Prevalence and Incidence
The incidence of VTE in the ICU depends on whether the events are clinically diagnosed or detected by screening methods. Venous thromboembolism rates observed in usual clinical practice are much lower than rates observed during systematic screening, because the former primarily represent diagnoses prompted by signs or symptoms. For example, 10%43 to 100%11,44 of proximal DVTs found by ultrasound screening were clinically unsuspected. In this section, we report the incidence of VTE in critically ill patients based on studies using systematic screening methods for case identification.
Understanding DVT rates requires distinguishing events diagnosed at the time of ICU admission (prevalence at a point in time) from the events that develop over the course of critical illness (incidence over the ICU stay). Cross-sectional studies at the time of admission to a medical ICU45 and surgical ICU44 suggest a 10% prevalence of DVT diagnosed by screening compression ultrasonography. As mentioned earlier in the section on risk factors, however, the prevalence of DVT on admission to any ICU is influenced heavily by the case mix of patients.

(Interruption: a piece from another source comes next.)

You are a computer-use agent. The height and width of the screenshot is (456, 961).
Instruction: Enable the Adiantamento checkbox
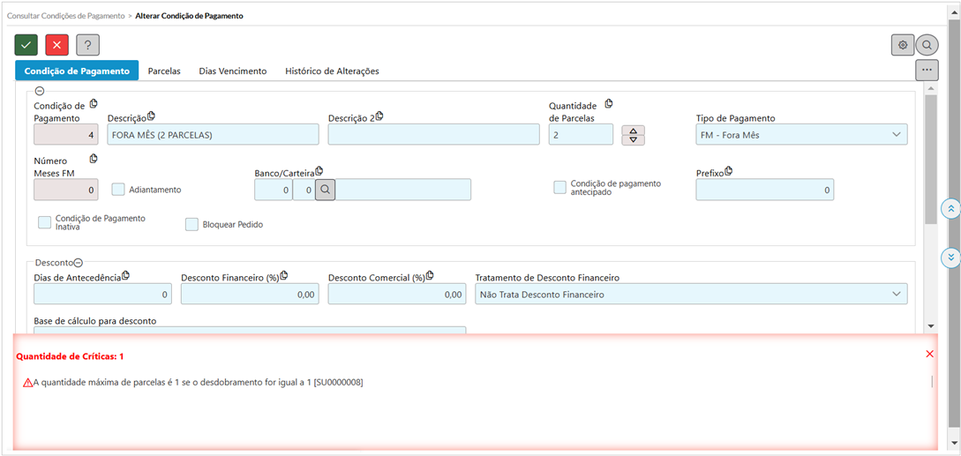pyautogui.click(x=118, y=189)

The risk of DVT developing over the ICU stay was established in three longitudinal studies using systematic screening.11,43,46 Among ICU patients not receiving prophylaxis, 76% of whom were mechanically ventilated, radioactive iodine fibrinogen scanning for 3 to 6 days identified DVT in 3 of 34 (9%) patients.46 Using Doppler ultrasound twice weekly then at 1 week after ICU discharge in 100 medical patients expected to stay more than 48 hours—70% of whom were ventilated—DVT was diagnosed in 32% of 100 patients receiving no prophylaxis, in 40% of patients receiving unfractionated heparin, and in 33% of patients who received mechanical prophylaxis.11 In a third study of 102 medical-surgical ICU patients undergoing duplex ultrasound during days 4 to 7 and as clinically indicated,43 DVT rates were 25%, 19%, and 7% in patients receiving no prophylaxis, mechanical prevention, and unfractionated heparin.
Earlier studies suggest that the prevalence of proximal DVT on admission to a medical-surgical ICU is estimated to be 10%, and the incidence of DVT developing over the ICU stay based on systematic screening ranges from 9% to 40%. Two of these studies performed surveillance for approximately 1 week,43,46 however, and one study used radioactive iodine fibrinogen scanning for detection,46 which likely underestimated the risk of ICU-acquired DVT. No studies used systematic screening for pulmonary embolism, and the true incidence of pulmonary embolism is not known.